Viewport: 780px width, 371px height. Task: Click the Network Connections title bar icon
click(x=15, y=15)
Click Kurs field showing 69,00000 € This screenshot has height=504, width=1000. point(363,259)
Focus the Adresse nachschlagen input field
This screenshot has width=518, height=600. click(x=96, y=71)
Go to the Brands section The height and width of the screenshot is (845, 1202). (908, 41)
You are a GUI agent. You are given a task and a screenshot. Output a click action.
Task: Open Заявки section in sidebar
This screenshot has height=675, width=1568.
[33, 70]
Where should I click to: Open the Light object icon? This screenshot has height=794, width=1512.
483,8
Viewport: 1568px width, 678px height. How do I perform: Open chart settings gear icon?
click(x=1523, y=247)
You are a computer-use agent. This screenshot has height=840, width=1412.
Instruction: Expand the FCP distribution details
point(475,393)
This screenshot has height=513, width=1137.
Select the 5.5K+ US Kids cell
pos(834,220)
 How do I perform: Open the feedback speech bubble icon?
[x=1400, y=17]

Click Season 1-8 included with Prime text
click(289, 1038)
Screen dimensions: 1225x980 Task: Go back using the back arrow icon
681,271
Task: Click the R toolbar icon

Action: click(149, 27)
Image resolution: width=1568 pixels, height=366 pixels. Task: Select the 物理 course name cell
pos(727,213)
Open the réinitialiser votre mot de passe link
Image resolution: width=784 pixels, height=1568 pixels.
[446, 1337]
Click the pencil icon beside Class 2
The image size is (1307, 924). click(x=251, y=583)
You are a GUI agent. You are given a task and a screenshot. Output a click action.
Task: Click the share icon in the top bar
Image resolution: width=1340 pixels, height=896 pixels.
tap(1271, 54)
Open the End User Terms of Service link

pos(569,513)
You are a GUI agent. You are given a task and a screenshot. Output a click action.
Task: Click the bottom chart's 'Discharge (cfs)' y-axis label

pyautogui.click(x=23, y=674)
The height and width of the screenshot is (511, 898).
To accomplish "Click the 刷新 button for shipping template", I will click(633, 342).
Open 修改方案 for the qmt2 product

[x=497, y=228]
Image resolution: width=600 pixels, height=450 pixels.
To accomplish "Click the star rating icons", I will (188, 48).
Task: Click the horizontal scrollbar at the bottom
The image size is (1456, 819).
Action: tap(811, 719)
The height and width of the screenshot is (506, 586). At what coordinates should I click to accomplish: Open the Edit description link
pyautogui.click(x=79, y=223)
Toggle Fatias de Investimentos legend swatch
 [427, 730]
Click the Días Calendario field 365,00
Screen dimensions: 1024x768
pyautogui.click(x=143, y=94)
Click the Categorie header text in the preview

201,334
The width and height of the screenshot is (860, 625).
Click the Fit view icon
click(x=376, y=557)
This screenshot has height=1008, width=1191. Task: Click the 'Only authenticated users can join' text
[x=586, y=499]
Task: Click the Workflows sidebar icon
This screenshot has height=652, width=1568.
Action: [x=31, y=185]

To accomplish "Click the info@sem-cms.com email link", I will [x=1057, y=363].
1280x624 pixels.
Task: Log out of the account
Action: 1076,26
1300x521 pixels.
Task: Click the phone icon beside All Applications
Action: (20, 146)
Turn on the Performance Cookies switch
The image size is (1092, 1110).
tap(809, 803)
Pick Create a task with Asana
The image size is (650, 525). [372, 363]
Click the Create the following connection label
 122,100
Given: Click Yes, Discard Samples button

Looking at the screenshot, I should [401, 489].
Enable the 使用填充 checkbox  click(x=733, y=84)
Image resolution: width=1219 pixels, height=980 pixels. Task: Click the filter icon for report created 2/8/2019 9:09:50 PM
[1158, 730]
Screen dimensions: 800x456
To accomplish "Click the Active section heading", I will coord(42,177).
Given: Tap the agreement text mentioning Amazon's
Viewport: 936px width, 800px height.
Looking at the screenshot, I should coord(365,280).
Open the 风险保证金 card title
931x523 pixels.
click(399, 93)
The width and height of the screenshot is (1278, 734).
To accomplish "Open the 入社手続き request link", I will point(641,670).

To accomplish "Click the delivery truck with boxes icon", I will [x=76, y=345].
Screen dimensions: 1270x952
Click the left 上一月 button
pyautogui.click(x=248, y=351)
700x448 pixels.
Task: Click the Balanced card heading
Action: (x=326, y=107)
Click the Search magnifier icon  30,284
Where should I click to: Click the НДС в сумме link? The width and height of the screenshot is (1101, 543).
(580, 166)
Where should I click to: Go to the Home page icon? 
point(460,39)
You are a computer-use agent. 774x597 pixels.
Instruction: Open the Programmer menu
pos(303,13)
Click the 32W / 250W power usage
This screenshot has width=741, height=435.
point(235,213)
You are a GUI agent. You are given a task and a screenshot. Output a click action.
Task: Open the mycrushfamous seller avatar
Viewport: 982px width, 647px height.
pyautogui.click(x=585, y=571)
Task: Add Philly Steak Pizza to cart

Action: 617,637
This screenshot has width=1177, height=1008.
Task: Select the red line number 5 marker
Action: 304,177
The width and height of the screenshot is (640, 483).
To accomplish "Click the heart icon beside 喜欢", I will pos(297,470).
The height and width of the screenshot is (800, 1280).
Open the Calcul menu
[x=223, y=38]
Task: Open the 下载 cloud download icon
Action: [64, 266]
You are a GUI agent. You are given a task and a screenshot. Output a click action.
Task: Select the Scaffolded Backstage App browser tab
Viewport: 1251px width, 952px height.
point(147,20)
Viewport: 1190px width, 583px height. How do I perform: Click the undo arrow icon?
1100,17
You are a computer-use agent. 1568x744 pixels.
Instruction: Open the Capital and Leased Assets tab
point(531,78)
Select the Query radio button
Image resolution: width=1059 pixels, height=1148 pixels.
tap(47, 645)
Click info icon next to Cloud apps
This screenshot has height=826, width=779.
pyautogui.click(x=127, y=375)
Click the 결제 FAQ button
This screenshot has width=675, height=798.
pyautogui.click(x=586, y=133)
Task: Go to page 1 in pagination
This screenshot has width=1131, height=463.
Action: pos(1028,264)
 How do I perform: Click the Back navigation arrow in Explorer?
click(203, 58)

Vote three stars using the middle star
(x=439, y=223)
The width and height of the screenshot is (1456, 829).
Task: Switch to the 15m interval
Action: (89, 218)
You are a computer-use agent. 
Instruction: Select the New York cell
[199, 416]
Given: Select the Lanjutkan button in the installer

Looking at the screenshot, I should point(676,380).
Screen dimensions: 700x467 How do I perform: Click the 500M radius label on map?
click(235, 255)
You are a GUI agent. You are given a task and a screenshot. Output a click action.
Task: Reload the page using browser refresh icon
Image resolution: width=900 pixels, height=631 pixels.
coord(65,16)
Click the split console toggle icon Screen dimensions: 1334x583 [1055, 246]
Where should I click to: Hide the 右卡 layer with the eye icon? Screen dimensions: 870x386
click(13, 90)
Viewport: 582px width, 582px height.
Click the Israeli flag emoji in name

§ **EXERCISE**
Swap every "GUI agent" in the rows above for "screen agent" and give all the rows again with nothing else changed.

§ **COMPLETED TASK**
Viewport: 780px width, 371px height. Task: Click the Network Connections title bar icon
click(x=15, y=15)
Click Kurs field showing 69,00000 € This screenshot has height=504, width=1000. point(363,259)
Focus the Adresse nachschlagen input field
This screenshot has width=518, height=600. click(x=96, y=71)
Go to the Brands section The height and width of the screenshot is (845, 1202). (908, 41)
You are a screen agent. You are given a task and a screenshot. Output a click action.
Task: Open Заявки section in sidebar
This screenshot has height=675, width=1568.
[33, 70]
Where should I click to: Open the Light object icon? This screenshot has height=794, width=1512.
483,8
Viewport: 1568px width, 678px height. How do I perform: Open chart settings gear icon?
click(x=1523, y=247)
You are a computer-use agent. This screenshot has height=840, width=1412.
Instruction: Expand the FCP distribution details
point(475,393)
This screenshot has height=513, width=1137.
Select the 5.5K+ US Kids cell
pos(834,220)
 How do I perform: Open the feedback speech bubble icon?
[x=1400, y=17]

Click Season 1-8 included with Prime text
click(289, 1038)
Screen dimensions: 1225x980 Task: Go back using the back arrow icon
681,271
Task: Click the R toolbar icon

Action: click(149, 27)
Image resolution: width=1568 pixels, height=366 pixels. Task: Select the 物理 course name cell
pos(727,213)
Open the réinitialiser votre mot de passe link
Image resolution: width=784 pixels, height=1568 pixels.
[446, 1337]
Click the pencil icon beside Class 2
The image size is (1307, 924). click(x=251, y=583)
You are a screen agent. You are given a task and a screenshot. Output a click action.
Task: Click the share icon in the top bar
Image resolution: width=1340 pixels, height=896 pixels.
tap(1271, 54)
Open the End User Terms of Service link

pos(569,513)
You are a screen agent. You are given a task and a screenshot. Output a click action.
Task: Click the bottom chart's 'Discharge (cfs)' y-axis label

pyautogui.click(x=23, y=674)
The height and width of the screenshot is (511, 898).
To accomplish "Click the 刷新 button for shipping template", I will click(633, 342).
Open 修改方案 for the qmt2 product

[x=497, y=228]
Image resolution: width=600 pixels, height=450 pixels.
To accomplish "Click the star rating icons", I will (188, 48).
Task: Click the horizontal scrollbar at the bottom
The image size is (1456, 819).
Action: tap(811, 719)
The height and width of the screenshot is (506, 586). At what coordinates should I click to accomplish: Open the Edit description link
pyautogui.click(x=79, y=223)
Toggle Fatias de Investimentos legend swatch
 [427, 730]
Click the Días Calendario field 365,00
Screen dimensions: 1024x768
pyautogui.click(x=143, y=94)
Click the Categorie header text in the preview

201,334
The width and height of the screenshot is (860, 625).
Click the Fit view icon
click(x=376, y=557)
This screenshot has height=1008, width=1191. Task: Click the 'Only authenticated users can join' text
[x=586, y=499]
Task: Click the Workflows sidebar icon
This screenshot has height=652, width=1568.
Action: [x=31, y=185]

To accomplish "Click the info@sem-cms.com email link", I will [x=1057, y=363].
1280x624 pixels.
Task: Log out of the account
Action: 1076,26
1300x521 pixels.
Task: Click the phone icon beside All Applications
Action: (20, 146)
Turn on the Performance Cookies switch
The image size is (1092, 1110).
tap(809, 803)
Pick Create a task with Asana
The image size is (650, 525). [372, 363]
Click the Create the following connection label
 122,100
Given: Click Yes, Discard Samples button

Looking at the screenshot, I should [401, 489].
Enable the 使用填充 checkbox  click(x=733, y=84)
Image resolution: width=1219 pixels, height=980 pixels. Task: Click the filter icon for report created 2/8/2019 9:09:50 PM
[1158, 730]
Screen dimensions: 800x456
To accomplish "Click the Active section heading", I will coord(42,177).
Given: Tap the agreement text mentioning Amazon's
Viewport: 936px width, 800px height.
Looking at the screenshot, I should coord(365,280).
Open the 风险保证金 card title
931x523 pixels.
click(399, 93)
The width and height of the screenshot is (1278, 734).
To accomplish "Open the 入社手続き request link", I will point(641,670).

To accomplish "Click the delivery truck with boxes icon", I will [x=76, y=345].
Screen dimensions: 1270x952
Click the left 上一月 button
pyautogui.click(x=248, y=351)
700x448 pixels.
Task: Click the Balanced card heading
Action: (x=326, y=107)
Click the Search magnifier icon  30,284
Where should I click to: Click the НДС в сумме link? The width and height of the screenshot is (1101, 543).
(580, 166)
Where should I click to: Go to the Home page icon? 
point(460,39)
You are a computer-use agent. 774x597 pixels.
Instruction: Open the Programmer menu
pos(303,13)
Click the 32W / 250W power usage
This screenshot has width=741, height=435.
point(235,213)
You are a screen agent. You are given a task and a screenshot. Output a click action.
Task: Open the mycrushfamous seller avatar
Viewport: 982px width, 647px height.
pyautogui.click(x=585, y=571)
Task: Add Philly Steak Pizza to cart

Action: 617,637
This screenshot has width=1177, height=1008.
Task: Select the red line number 5 marker
Action: 304,177
The width and height of the screenshot is (640, 483).
To accomplish "Click the heart icon beside 喜欢", I will pos(297,470).
The height and width of the screenshot is (800, 1280).
Open the Calcul menu
[x=223, y=38]
Task: Open the 下载 cloud download icon
Action: [64, 266]
You are a screen agent. You are given a task and a screenshot. Output a click action.
Task: Select the Scaffolded Backstage App browser tab
Viewport: 1251px width, 952px height.
point(147,20)
Viewport: 1190px width, 583px height. How do I perform: Click the undo arrow icon?
1100,17
You are a computer-use agent. 1568x744 pixels.
Instruction: Open the Capital and Leased Assets tab
point(531,78)
Select the Query radio button
Image resolution: width=1059 pixels, height=1148 pixels.
tap(47, 645)
Click info icon next to Cloud apps
This screenshot has height=826, width=779.
pyautogui.click(x=127, y=375)
Click the 결제 FAQ button
This screenshot has width=675, height=798.
pyautogui.click(x=586, y=133)
Task: Go to page 1 in pagination
This screenshot has width=1131, height=463.
Action: pos(1028,264)
 How do I perform: Click the Back navigation arrow in Explorer?
click(203, 58)

Vote three stars using the middle star
(x=439, y=223)
The width and height of the screenshot is (1456, 829).
Task: Switch to the 15m interval
Action: (89, 218)
You are a computer-use agent. 
Instruction: Select the New York cell
[199, 416]
Given: Select the Lanjutkan button in the installer

Looking at the screenshot, I should point(676,380).
Screen dimensions: 700x467 How do I perform: Click the 500M radius label on map?
click(235, 255)
You are a screen agent. You are given a task and a screenshot. Output a click action.
Task: Reload the page using browser refresh icon
Image resolution: width=900 pixels, height=631 pixels.
coord(65,16)
Click the split console toggle icon Screen dimensions: 1334x583 [1055, 246]
Where should I click to: Hide the 右卡 layer with the eye icon? Screen dimensions: 870x386
click(13, 90)
Viewport: 582px width, 582px height.
Click the Israeli flag emoji in name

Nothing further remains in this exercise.